## 文档摘录

»»

代码

边输入，边处理
时间复杂度$$O(n)$$

#include <bits/stdc++.h>
using namespace std;
typedef long long ll;
int n;
int main()
{
    cin >> n;
    ll max1 = LONG_LONG_MIN, max2 = 0;
    int flag = 1, now = 1;
    for (int i = 1; i <= n; i++)
    {
        int t;
        cin >> t;
        max2 += t;
        if ((int)pow(2, flag) - 1 == i) //如果当前是第2^flag-1个，代表flag这是flag层的最后一个元素
        {
            if (max1 < max2)
            {
                now = flag; //记录每次最大值的层号
                max1 = max2;
            }
            flag++;
            max2 = 0;
        }
    }
    if (max2 > max1) //最后来一次特判，因为题目给的数据并没有覆盖到整个完全二叉树
    {
        now = flag;
    }
    cout << now;
    return 0;
}

刚开始用的BFS，很遗憾，超时

#include<bits/stdc++.h>

using namespace std;
const int N = 1e5 + 10;
typedef long long ll;
int a[N];
int visited[N];
int father[N];
int n;
ll sum[N];

void bfs()
{
    queue<int> q;
    q.push(0);
    visited[0] = 1;
    int head = 0, tail;
    int cnt = 0;
    while (!q.empty())
    {
        int now = q.front();
        sum[cnt] += a[now];
        q.pop();
        for (int i = 0; i < n; i++)

««

## 所示数据

»»

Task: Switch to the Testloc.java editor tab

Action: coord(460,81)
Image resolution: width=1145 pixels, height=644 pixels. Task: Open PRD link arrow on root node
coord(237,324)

««

## 任务要求
[A] 根据二叉树层和题解，判断下列各项是否与其相符，逐项回答“是”或“否”，并原样引用题解中起决定作用的文字：(i) 第一种解法的时间复杂度为 O(n)；(ii) 最初采用的 BFS 解法顺利通过；(iii) 循环结束后，程序还会对最后一层单独判断一次。
[B] 从二叉树层和题解中断处接着写，补全这段 BFS 代码。

## 各题答案
[A]
(i) 是。“时间复杂度$$O(n)$$”
(ii) 否。“刚开始用的BFS，很遗憾，超时”
(iii) 是。“最后来一次特判，因为题目给的数据并没有覆盖到整个完全二叉树”

[B]
        {
            if (!visited[i] && father[i] == now + 1)
            {
                q.push(i);
                visited[i] = 1;
                tail = i;
            }
        }
        if (head == now)
        {
            cnt++;
            head = tail;
        }
    }
}

int main()
{
    cin >> n;
    int cnt = 0;
    for (int i = 0; i < n; i++)
    {
        cin >> a[i];
        father[i] = cnt;
        if ((i + 1) % 2 == 1)
            cnt++;
    }
    father[0] = -1;
    bfs();
    int max = 0;
    for (int i = 0; i < cnt; i++)
        if (sum[max] < sum[i])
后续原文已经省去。